Pogo Car Crash Control - Tête blême C'est moi ou ils sont encore plus vénèrs ? On avait quelques mélodies assez claires sur Déprime hostile, des morceaux qui ressemblaient même à des chansons, là, on a juste 12 grenades dégoupillées qui nous explosent à la gueule, une série de vociférations saturées et d'agressions métalo-punk-grunge qui puent le sang, le labeur, les larmes et la sueur. Pogo Car Crash Control est devenu une machine de guerre. Sympathique, énergique, vivifiant, entraînant, voilà une série d'adjectifs qui leur collait à la peau jusqu'à ce Tête blême, mais on a fini de se la jouer "cool", ce deuxième album défonce tout, finis le spleen adolescent et les petits délires inspirés par les plus grands, les P3C dévoilent leur vrai visage, pas si beau à voir si on en croit les dessins et les clips, blafard, fermé, froid, inquiétant, on passe de gueules d'anges farceurs à des démons du riff, de la frappe et des phrases assénées pour faire mal.

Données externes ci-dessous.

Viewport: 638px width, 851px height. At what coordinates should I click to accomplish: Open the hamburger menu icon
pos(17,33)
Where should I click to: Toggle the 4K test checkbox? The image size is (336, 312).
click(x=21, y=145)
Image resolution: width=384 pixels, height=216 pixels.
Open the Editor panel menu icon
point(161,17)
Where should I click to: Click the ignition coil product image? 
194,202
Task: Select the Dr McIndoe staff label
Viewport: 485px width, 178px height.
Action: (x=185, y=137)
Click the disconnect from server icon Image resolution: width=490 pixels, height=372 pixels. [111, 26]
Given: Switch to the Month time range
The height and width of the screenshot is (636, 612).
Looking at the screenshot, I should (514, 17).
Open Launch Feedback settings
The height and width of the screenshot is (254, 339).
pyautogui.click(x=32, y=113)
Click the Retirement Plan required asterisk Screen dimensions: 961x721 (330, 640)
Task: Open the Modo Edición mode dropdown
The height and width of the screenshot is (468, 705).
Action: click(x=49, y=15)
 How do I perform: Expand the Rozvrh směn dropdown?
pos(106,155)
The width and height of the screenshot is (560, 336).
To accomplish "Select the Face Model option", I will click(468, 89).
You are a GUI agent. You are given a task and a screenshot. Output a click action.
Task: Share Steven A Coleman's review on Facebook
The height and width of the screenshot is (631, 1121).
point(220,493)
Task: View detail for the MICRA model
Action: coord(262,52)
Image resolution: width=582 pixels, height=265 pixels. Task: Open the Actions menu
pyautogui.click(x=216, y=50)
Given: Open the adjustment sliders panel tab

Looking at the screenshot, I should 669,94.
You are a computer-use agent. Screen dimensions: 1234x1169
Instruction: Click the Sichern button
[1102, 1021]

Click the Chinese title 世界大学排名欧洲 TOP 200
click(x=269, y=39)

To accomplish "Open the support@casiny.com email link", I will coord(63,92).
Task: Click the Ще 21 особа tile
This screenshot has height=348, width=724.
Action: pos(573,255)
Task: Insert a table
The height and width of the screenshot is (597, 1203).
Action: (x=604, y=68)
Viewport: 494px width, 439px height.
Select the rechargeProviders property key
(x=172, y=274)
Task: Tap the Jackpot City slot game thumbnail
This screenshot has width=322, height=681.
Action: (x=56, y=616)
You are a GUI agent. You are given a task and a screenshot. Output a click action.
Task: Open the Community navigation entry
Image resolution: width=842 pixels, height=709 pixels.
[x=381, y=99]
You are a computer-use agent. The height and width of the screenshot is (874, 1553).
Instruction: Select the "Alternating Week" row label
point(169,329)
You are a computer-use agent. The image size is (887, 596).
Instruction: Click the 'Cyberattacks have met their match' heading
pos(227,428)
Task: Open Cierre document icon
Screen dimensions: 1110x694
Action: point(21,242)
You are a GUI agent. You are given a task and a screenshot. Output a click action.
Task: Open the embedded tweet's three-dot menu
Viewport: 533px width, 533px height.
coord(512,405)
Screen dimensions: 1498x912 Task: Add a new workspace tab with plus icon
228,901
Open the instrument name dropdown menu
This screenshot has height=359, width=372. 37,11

Est-ce une mise en abîme ou uniquement le constat que le groupe s'abîme ? En tout cas, les textes sont assez évocateurs et si tous ne sont pas très clairs ("L'intérieur de ton corps" est-elle une chanson d'amour ?), ils riment avec l'ambiance musicale et installent une atmosphère aussi glauque que personnelle tout en faisant de la poésie : "Je t'harcèle, jusqu'au larsen, te martèle. Entendre tes oreilles crier jusqu'à l'acouphène" (belle allitération sur "Trop défoncé"), "Ce qu'il me restе d'insouciance est mort épuisé, convulsé de méfiance." (ne serait-ce pas un chiasme sur "L'égo dans les chiottes") ou encore "Je suis un esclave, un caillou lépreux détruit par les larmes d'un océan malheureux" (ou comment manier l'art de la métaphore sur "L'histoire se répète"). Les effets et le mixage atténuent la puissance des maux exprimés, laissant beaucoup de place aux instruments (particulièrement mis en valeur toujours quand il le faut) et apportant un effet massif à l'ensemble, Francis Caste a (encore) réalisé un travail particulièrement fin pour obtenir un résultat aussi implacable.

Pogo Car Crash Control est une expérience artistique totale, leur univers ne se résume pas à leurs concerts furieux et aux titres gravés sur disque, ils apportent un soin particulier à le prolonger à travers l'image. Il me faut donc aussi plonger dans leur monde visuel avec leurs derniers clips. Celui de "L'odeur de la mort" présente une chasse à l'homme post-apocalyptique avec autant de promo que de violence gratuite, le début du court-métrage est même repris dans l'album et sert d'intro à "Trop défoncé", preuve, s'il en fallait, que l'on ne peut pas appréhender les P3C uniquement au travers d'un seul art, la scène, le studio et la vidéo sont liés. "Qu'est-ce qui va pas ?" et son délicieux lancement industriel met à l'honneur le scopitone (et une mise en abîme) avec une télé hypnotique et un camé qui n'est pas sans rappeler la mère de Requiem for a dream. Flashy, dérangeant, tripant. Enfin (tout au moins au moment d'écrire ces lignes, le groupe étant infatigable dans ce domaine, il y en aura certainement d'autres), l'éponyme "Tête blême" nous envoie en territoire toxique face à un problème qui sent le zombie, le tout avec une énième mise en abîme pour introduire et conclure ce petit film. Classe, efficace.